Why lead time for changes is the most important DORA metric
Of the four DORA metrics — deployment frequency, lead time for changes, change failure rate, and mean time to restore — lead time is the one most directly within your team's control. Deployment frequency is a lagging indicator: it rises as lead time falls. Change failure rate reflects code quality and testing culture, which changes slowly. MTTR depends heavily on your incident management process and tooling.
Lead time for changes is different. It is a direct measure of how long it takes your team to move an idea through the delivery pipeline and into production. It captures friction at every stage — in how code is written, reviewed, tested, and deployed. And it is the metric that DORA research most consistently correlates with business outcomes: the 2023 State of DevOps Report found that elite performers (lead time under one hour) were 2× more likely to meet or exceed their reliability targets and 3× more likely to exceed their organizational performance goals than low performers (lead time over one month).
The challenge is that "lead time for changes" is a single number that aggregates several fundamentally different kinds of delay. Teams that try to improve the number without decomposing it end up optimizing the wrong thing.
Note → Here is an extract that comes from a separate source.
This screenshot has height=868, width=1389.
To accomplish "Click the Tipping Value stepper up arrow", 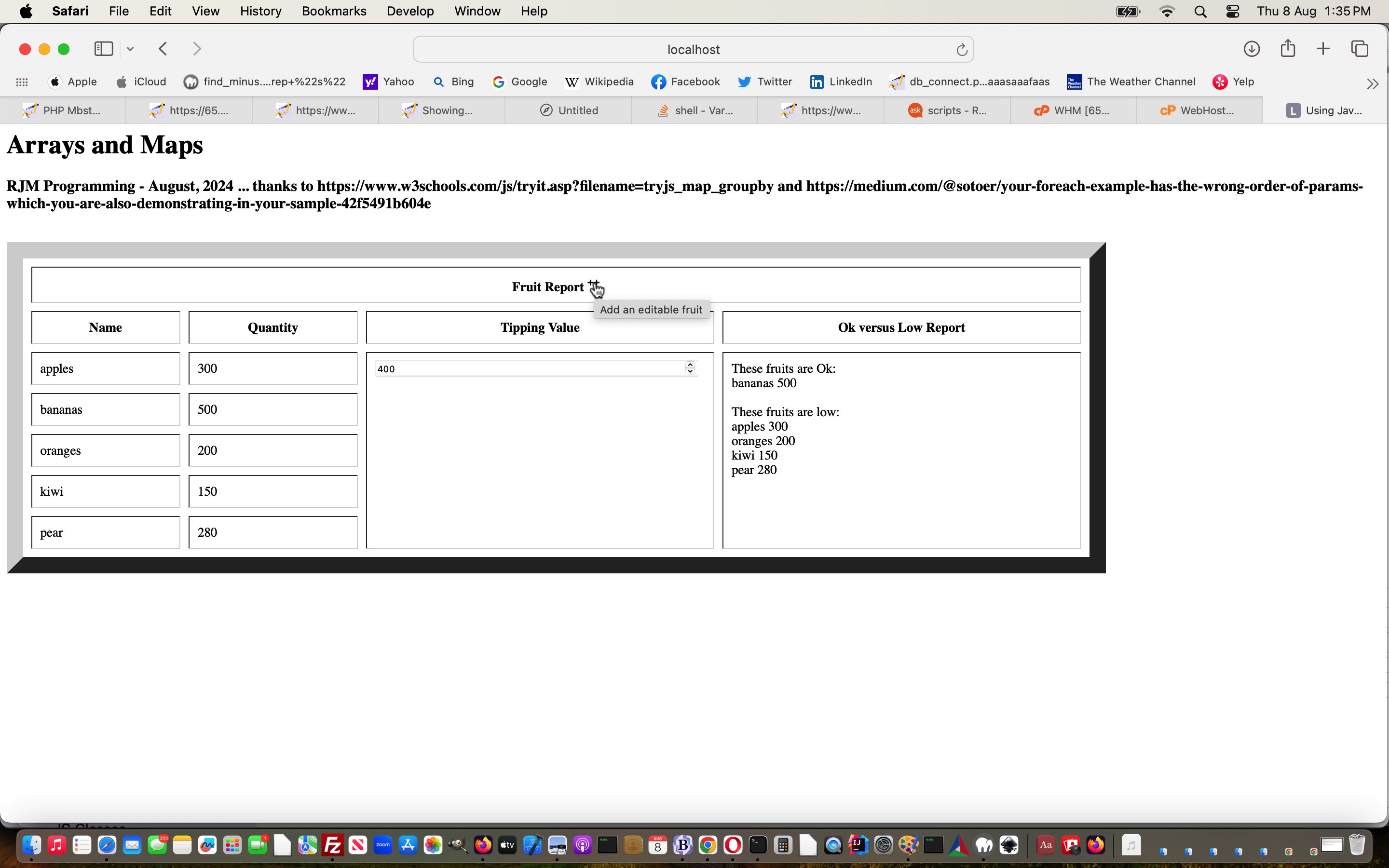I will point(690,365).
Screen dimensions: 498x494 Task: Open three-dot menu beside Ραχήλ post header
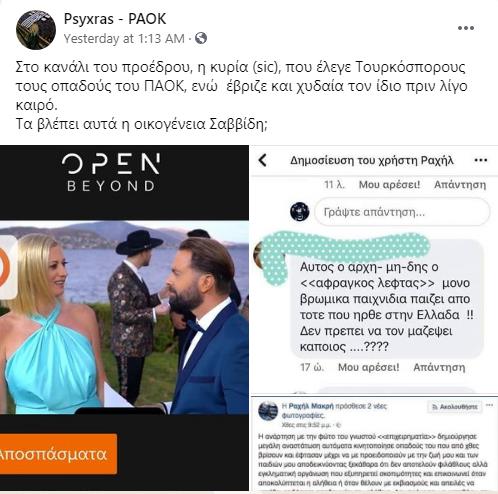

The most common mistake: investing heavily in CI pipeline speed when the actual bottleneck is PR review wait time that is 5× longer.
Where lead time actually goes: decomposing the metric
Lead time for changes breaks into four segments, each with different root causes and different interventions:
| Segment | Definition | Typical range | Primary lever |
|---|---|---|---|
| Coding time | First commit → PR opened for review | 1–3 days | PR size, trunk-based dev |
| PR review wait | PR opened → first meaningful review | 1–5 days | Review SLAs, auto-assignment |
| CI pipeline time | PR opened → CI green | 15–60 min | Parallelization, caching |
| Deploy pipeline time | Merge → production live | 5–30 min | Deploy-on-merge, blue-green |
For most teams, PR review wait is the largest segment — often accounting for 60–70% of total lead time. That is the place to start. Teams that optimise CI without fixing review latency see minimal improvement to their lead time number, because they are shaving minutes off a segment that is measured in days.
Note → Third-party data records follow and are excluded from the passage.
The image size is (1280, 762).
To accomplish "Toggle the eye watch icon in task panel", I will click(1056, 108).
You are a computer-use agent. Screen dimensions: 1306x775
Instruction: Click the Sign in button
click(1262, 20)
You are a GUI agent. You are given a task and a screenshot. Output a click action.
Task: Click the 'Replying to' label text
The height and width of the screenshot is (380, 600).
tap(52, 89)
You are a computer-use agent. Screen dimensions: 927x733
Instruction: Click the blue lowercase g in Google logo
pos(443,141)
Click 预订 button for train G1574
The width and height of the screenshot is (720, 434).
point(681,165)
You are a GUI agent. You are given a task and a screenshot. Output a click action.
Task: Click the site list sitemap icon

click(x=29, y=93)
Step 1: Measure your baseline
Before you can improve lead time, you need to measure each segment separately. The GitHub API provides all the data you need. The key timestamps and how to calculate each segment:
- Total lead time:
deployment.created_atminuspull_request.created_at(or the timestamp of the first commit in the branch, for a tighter measure) - Review wait time:
pull_request_review_event.created_at(first review event) minuspull_request.created_at - CI duration:
check_suite.updated_atminuscheck_suite.created_at(for the final passing check suite run) - Deploy duration:
deployment.created_atminuspull_request.merged_at
One critical note on statistics: use the median, not the mean. Long-lived branches (multi-sprint features, large refactors) skew the mean dramatically and make the metric look worse than the typical PR experience actually is. The median gives you the number that represents what your typical engineer experiences on a typical day.
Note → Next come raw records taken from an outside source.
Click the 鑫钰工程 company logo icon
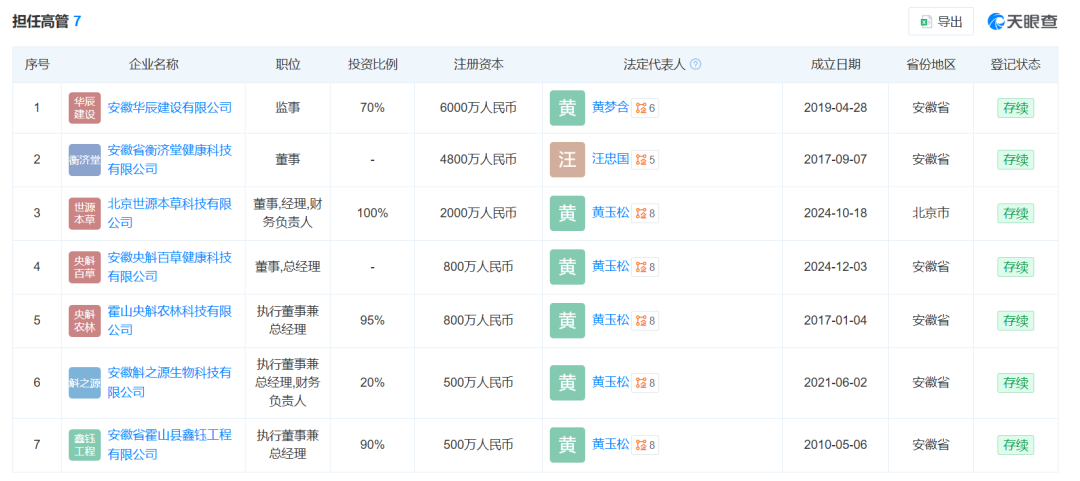The height and width of the screenshot is (481, 1080). tap(85, 445)
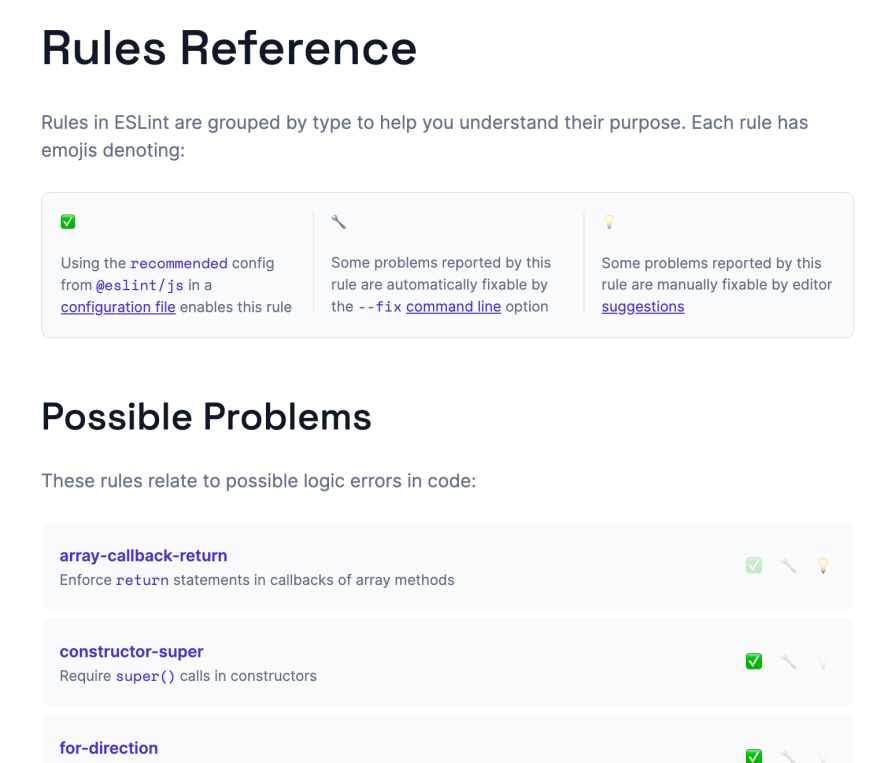
Task: Click the green checkmark beside constructor-super
Action: [x=753, y=661]
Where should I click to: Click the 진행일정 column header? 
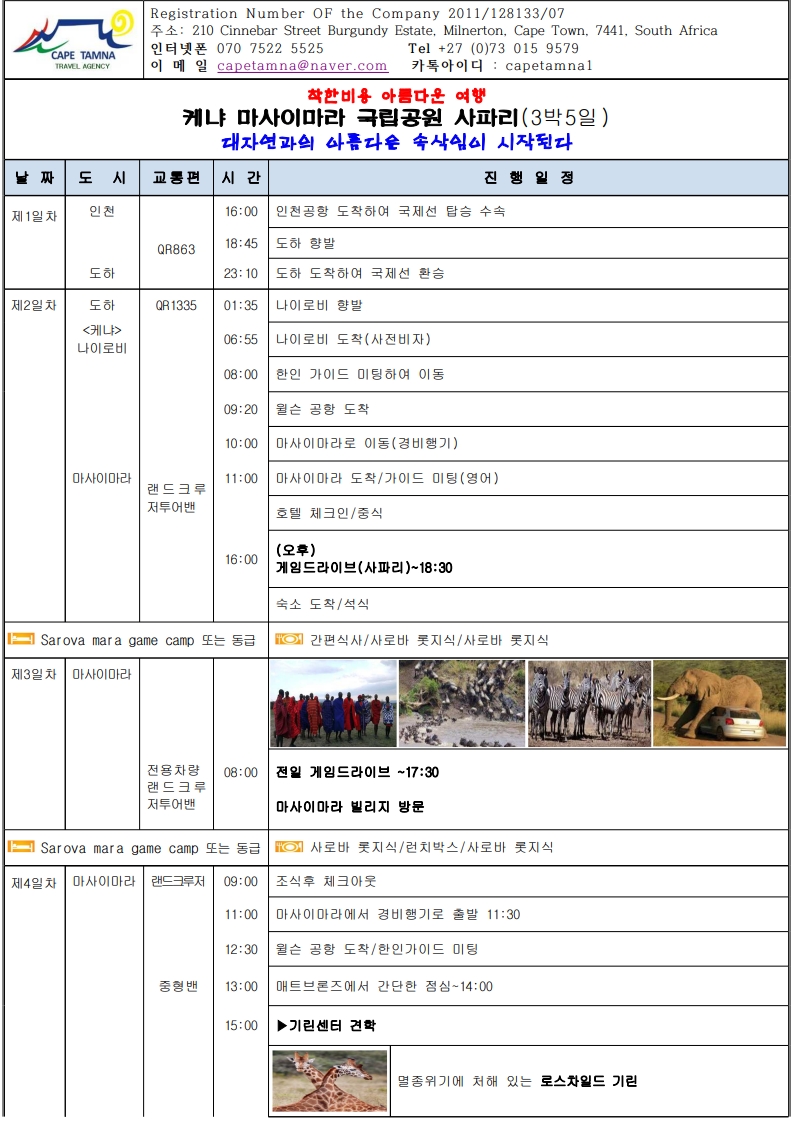(528, 178)
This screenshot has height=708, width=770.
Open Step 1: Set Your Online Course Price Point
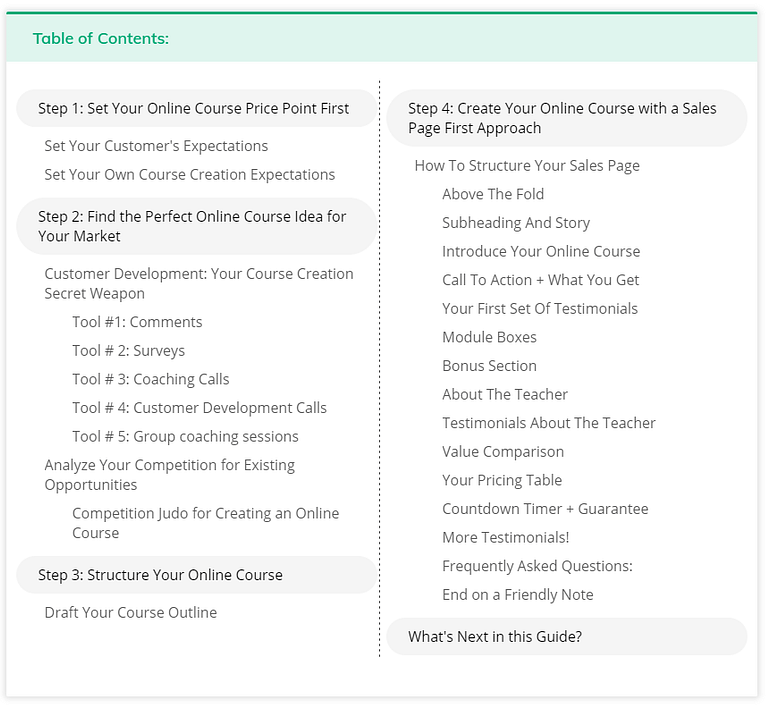194,108
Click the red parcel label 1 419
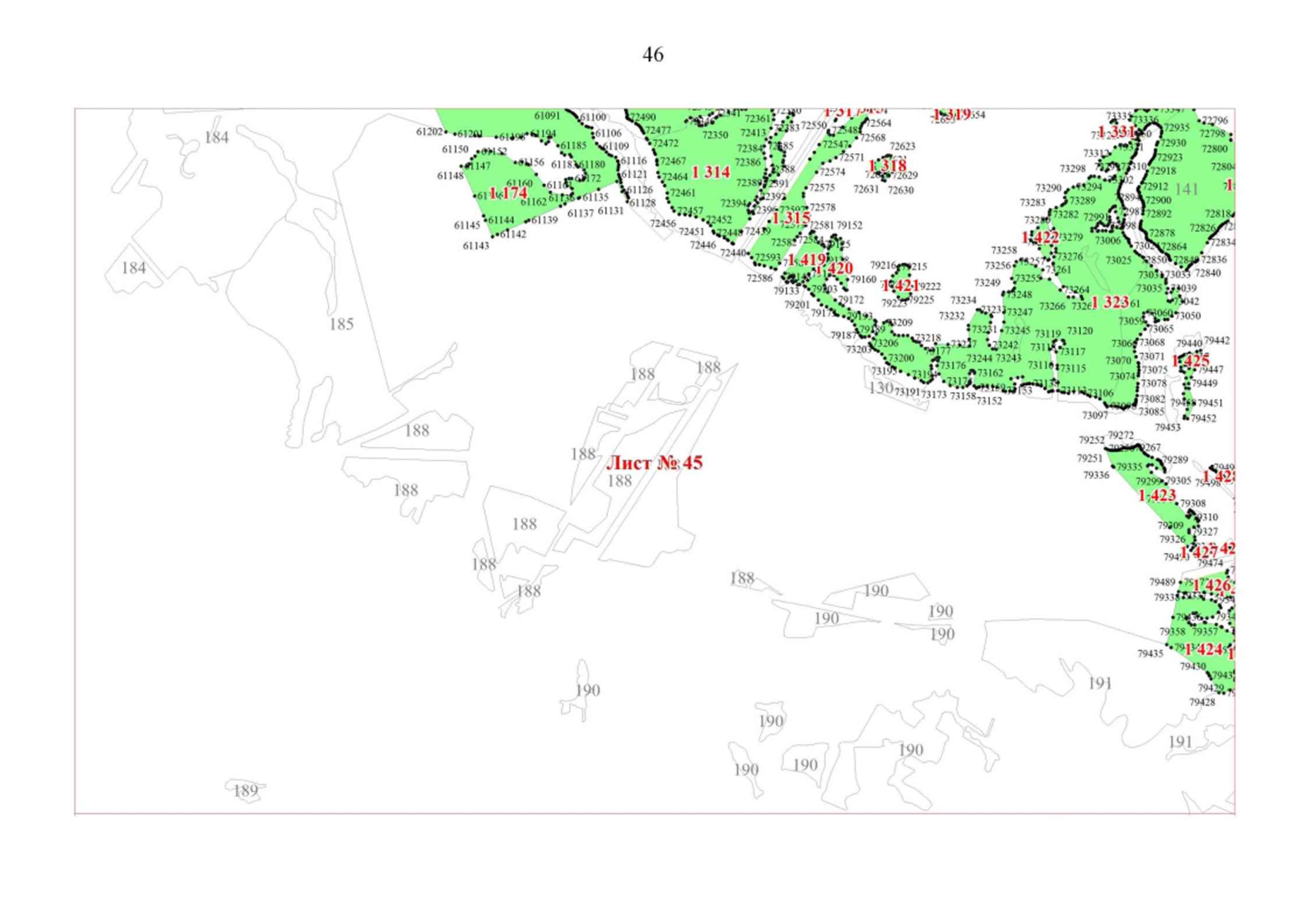This screenshot has height=924, width=1308. (806, 259)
Calculate each segment at the team level, not just per-repository. Different teams within the same organisation often have wildly different lead time profiles — and the bottleneck differs by team. A platform team with 20-minute CI and a 6-hour deploy pipeline has a different problem from a product team with 45-minute CI and 2-day review wait.
The bottleneck diagnosis: finding YOUR constraint
Once you have baselines for each segment, the constraint is usually obvious. Apply these thresholds as a first-pass diagnosis:
- Review wait > 2 days: your bottleneck is review culture, reviewer availability, or PR size — not CI. Optimising CI first would be wrong.
- CI time > 30 minutes: your bottleneck is test suite performance. The fix is parallelization and caching — not process changes.
- Deploy time > 15 minutes: your bottleneck is deploy pipeline design. Blue-green deployments, automated smoke tests, and deploy-on-merge are the levers.
- Coding time > 5 days: your bottleneck is PR size and working habits. Trunk-based development and feature flags are the interventions.
The framework here is deliberately sequential: fix the largest segment first. A 50% reduction in a segment that accounts for 5% of total lead time produces a 2.5% improvement overall. A 50% reduction in a segment that accounts for 65% of total lead time produces a 32% improvement. The math is simple but teams routinely ignore it.
Intervention 1: Reduce PR review wait time (highest impact for most teams)
Review wait time is the most impactful and most neglected segment. It is also the one most amenable to process change without infrastructure investment. There are four interventions that consistently move the number.
Set PR size limits
The research is consistent and dramatic: PRs over 400 lines take 3× longer to receive a first review than PRs under 200 lines. The mechanism is psychological as much as logistical — a reviewer who opens a 600-line diff and sees they have 45 minutes of work ahead of them will defer to a less loaded moment. That moment may come 36 hours later.
Establish a soft limit of 400 lines (excluding auto-generated code, lockfiles, and migrations) and a hard conversation for PRs over 600 lines. You do not need to enforce this mechanically at first — the act of measuring PR size per author and surfacing it in team reviews changes behavior faster than most teams expect.
The GitHub API gives you this directly: pull_request.additions + pull_request.deletions. You can enforce a size check as a GitHub Actions Check Run that posts a warning comment on PRs over your chosen threshold.
Implement reviewer auto-assignment
Requiring authors to manually select reviewers introduces friction and inconsistency. Authors tend to select reviewers they know are responsive — which concentrates review load on a small number of people and leaves expertise mismatched. CODEOWNERS with GitHub's auto-assign reviewer feature eliminates both problems.
Configure .github/CODEOWNERS with team-level ownership entries for each major directory. Then enable "Require review from Code Owners" in branch protection rules. GitHub will automatically request review from the relevant owner team when a PR touches those paths. Combined with GitHub's load-balancing option (which assigns to the team member with the fewest open review requests), this distributes review work evenly and ensures the right people are always in the loop.
Create review SLAs
The single most effective process change most teams can make is establishing an explicit expectation: first review within 4 hours during business hours. This is not aspirational — it is a team agreement, tracked and visible. When review wait times are invisible, they drift. When they are measured and discussed in retros, they improve.
The target thresholds to work toward: first review comment or approval within 4 hours of PR opening; full review turnaround (all review rounds complete) within 24 hours. Koalr's PR dashboard surfaces stale PRs — PRs that have been open without a review for longer than your configured SLA threshold — and can alert the assigned reviewer via Slack.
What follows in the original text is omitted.